穆婉婉咬着嘴皮,气的脸颊泛红,压低嗓音道:“还请槿儿姐姐明些事理。你虽和裴郎有婚约,但你们毕竟没有成亲。你这般看着他,搞不好会让他起了逆反心理,对你越来越厌恶。”
穆初槿微微一愣,这问题她还真没想过?
见穆初槿反应敏感,穆婉婉又继续道:“女人追男人要一放一收,你追的越紧,越得不到。”
穆初槿略微寻思,点头道:“婉儿妹妹言之有理。”
穆婉婉眉目间泛起喜色:“既然如此,那这次春游,槿儿姐姐就放一放裴公子吧,别跟着他了。”这样,她的机会就来了。
穆初槿本想点头,但瞥见穆婉婉的神色,就猛然醒悟过来。她差点被婉儿小妮子绕进去了,微微一笑,穆初槿糊弄道:“多谢婉儿妹妹指点,妹妹不愧是名门淑女,这追男人一套一套的。”
穆婉婉含蓄一笑,冲身后的春桃摆摆手:“你过来帮着槿儿姐姐放纸鸢。”另一层意思是,让她的丫鬟缠着穆初槿,她好有机会接近裴寒。
穆初槿岂会看不出来穆婉婉的小心思,她展展眉头,把纸鸢递给春桃。
反正裴寒要不待见穆婉婉,她愿意去碰冷钉子就去呗。
伸伸懒腰,活动了下筋骨,穆初槿想重拾儿时的记忆,开始高兴的放起纸鸢来。
站在柳树底下的青白二位公子,其中一个凭岸而立,摇着折扇缓缓一叹:“裴兄,一想起你下月的大婚,我这心里就替你着急啊!”
曹子才虽嘴上这般说着,但嘴角却忍不住弯起来。
裴寒瞧见,冷嗤道:“我看你是幸灾乐祸差不多!”
“哪是啊。”曹子才摆摆手,“裴兄要娶那丑公主,不知这上京城里碎了多少芳心哪?还真是一朵鲜花插在牛粪上啊!”说着,他连连摇头,颇是惋惜的望着裴寒这颗好苗子。
裴寒烦躁的低头理了理袖口:“你就别猫哭耗子假慈悲了,呶?你的婉儿妹妹来了。”
曹子才眼睛一亮,转头果然看见那抹靓丽的粉影走过来。他快步迎上去,前脚一跨,挡住了穆婉婉的去路。
穆婉婉从裴寒身上收回视线,不爽的望着面前的曹子才:“曹公子,本郡主要去找裴公子呢。”所以,你别挡道啊。
她穆婉婉向来好脾气,不会在人前轻易动怒。但曹子才一而再再而三的纠缠,实在让她倒胃口。
不由得,她白皙的小脸上泛起一抹薄红。
看出穆婉婉不高兴,曹子才往旁微微侧身,边陪着穆婉婉往前走,边道:“婉儿妹妹,裴兄下月就要大婚了。你说,我该送什么礼物给他呢?”

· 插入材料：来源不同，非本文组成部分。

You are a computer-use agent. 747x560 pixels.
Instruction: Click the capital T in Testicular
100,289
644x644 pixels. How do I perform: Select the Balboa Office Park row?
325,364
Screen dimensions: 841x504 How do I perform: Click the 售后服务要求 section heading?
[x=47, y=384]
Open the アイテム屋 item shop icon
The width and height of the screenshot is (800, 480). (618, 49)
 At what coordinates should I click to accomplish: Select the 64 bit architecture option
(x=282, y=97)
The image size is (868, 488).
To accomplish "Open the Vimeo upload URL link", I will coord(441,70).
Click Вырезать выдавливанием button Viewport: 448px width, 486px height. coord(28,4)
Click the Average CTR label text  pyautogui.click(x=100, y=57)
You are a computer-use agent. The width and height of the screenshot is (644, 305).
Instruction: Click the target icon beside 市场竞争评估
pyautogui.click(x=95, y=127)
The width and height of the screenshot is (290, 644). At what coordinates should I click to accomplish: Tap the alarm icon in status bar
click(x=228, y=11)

穆婉婉脚步微顿,她咬着牙,抬起眼皮狠盯了眼曹子才:他真是哪壶不开提哪壶。
曹子才无辜的摊摊手:“婉儿妹妹,你这般恶狠狠盯着我干什么?我说的是实话啊。”
穆婉婉冷冷一笑,握着手帕的右手攥紧。最后实在忍不住,把香帕甩在曹子才幸灾乐祸的脸上:“本郡主不想看见你!”跺跺脚,穆婉婉气哼哼的往回走。
曹子才赶紧追上去:“婉儿妹妹?婉儿妹妹……”
裴寒见那二人走远,长吁一口气儿。他眸光一转,微微落在平静的河面上。明媚的阳光下,河面碧绿中泛着金光,仿似一块蒙尘璞玉被拂去了尘埃,冷不丁让人发现,它也是块上好的美玉啊。
想着,视线不由的落在不远处的身影上。
一身锦衣男装,她素手捻着白线,像个小蝴蝶一样,奔跑在高低起伏的草地上。一会儿陷进柔软的绿被里,一会儿又从那坡头上冒起来,乐此不疲。
她身后的纸鸢,飞的很高。因为她跑得快,即便是跌倒了,她拍拍手,再爬起来。和那些养在深闺的世家小姐,还真是有两样。
有时候,裴寒忍不住怀疑,这眼前的土小子真是臭名昭著的长阳公主?
经过这几日的相处,裴寒觉得坊间的传闻,多有不实。都说她草包,欺男霸女,可是他并没见她是怎么欺男霸女的。反倒对小石头的忤逆做法,选择了宽容和原谅。难道是有人故意败坏她的名声?但那个人是谁呢?不会是……她自己吧。
裴寒摇头笑了笑。
谁会这么傻,把自己的名声败坏干净呢。显然,这种猜测太过搞笑。
他正沉浸在自己的思海中,就听见坡头传来一阵尖叫。他猛然直起靠在柳树上的身子,朝前一望——
才发现那时不时冒出来的锦衣身影,一眨眼不见了踪迹。